There are plenty of people who have at least a minimum of personal appeal. Warren isn’t one of them. Perhaps it’s her, … well, there is no idea of her appeal. 
“Off-putting” is a vague stand-in for other characteristics that have coalesced around Warren since launching her presidential campaign—uncharismatic, unlikable, unelectable. As The Atlantic’s Peter Beinart noted in April, according to researchers, women candidates face extra hurdles when they’re perceived as competent because they’re less likely to be seen as inspiring: “Now that Warren is running for president, many journalists have decided the charisma is gone.” Something about Warren rubs people the wrong way.
The following anecdote was particularly grim against Warren:
In February, the University of New Hampshire asked Granite State voters which candidate they considered most “likable,” 31 percent chose Joe Biden and 20 percent chose Sanders. Beto O’Rourke, who hadn’t yet announced his candidacy, received 9 percent. Warren, despite being a well-known senator from a neighboring state, garnered only 3 percent.

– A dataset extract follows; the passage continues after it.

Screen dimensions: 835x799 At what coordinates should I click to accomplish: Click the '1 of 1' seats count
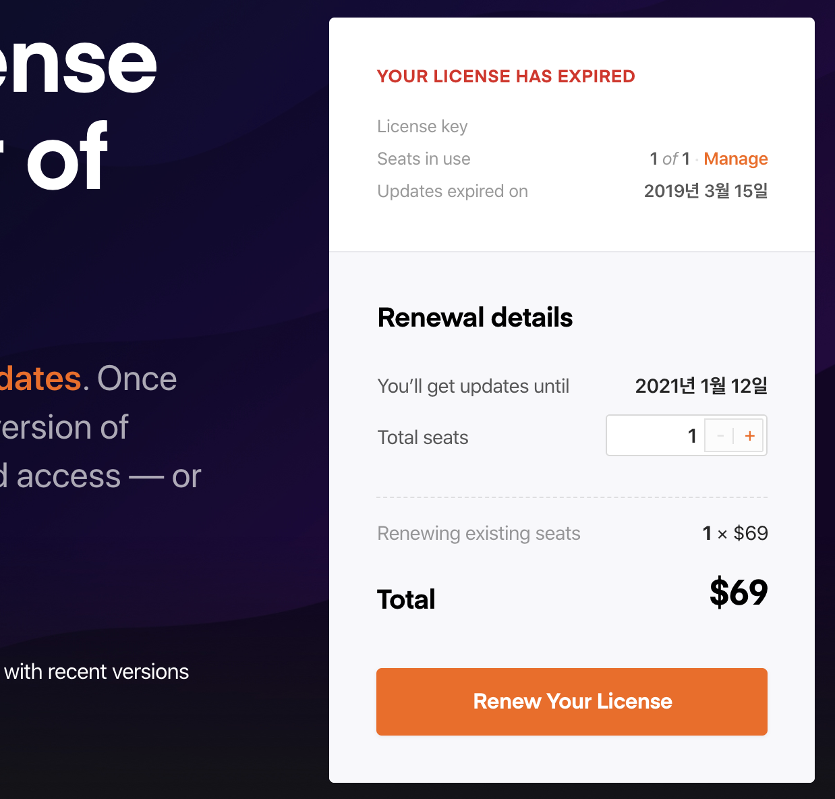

In June, a Slate piece following Warren on the campaign trail also touched on her perceived lack of charisma:
Warren is hoping voters are willing to engage with a persona that is competent and sober, qualities they persistently say they value when speaking to pollsters but tend to reject in favor of charisma at the ballot box. But she is proof that competent and sober does not have to mean cold and impersonal on the trail.
Oh… Then there ‘s this. She tells fibs… Like the big one about her ancestry being Native American..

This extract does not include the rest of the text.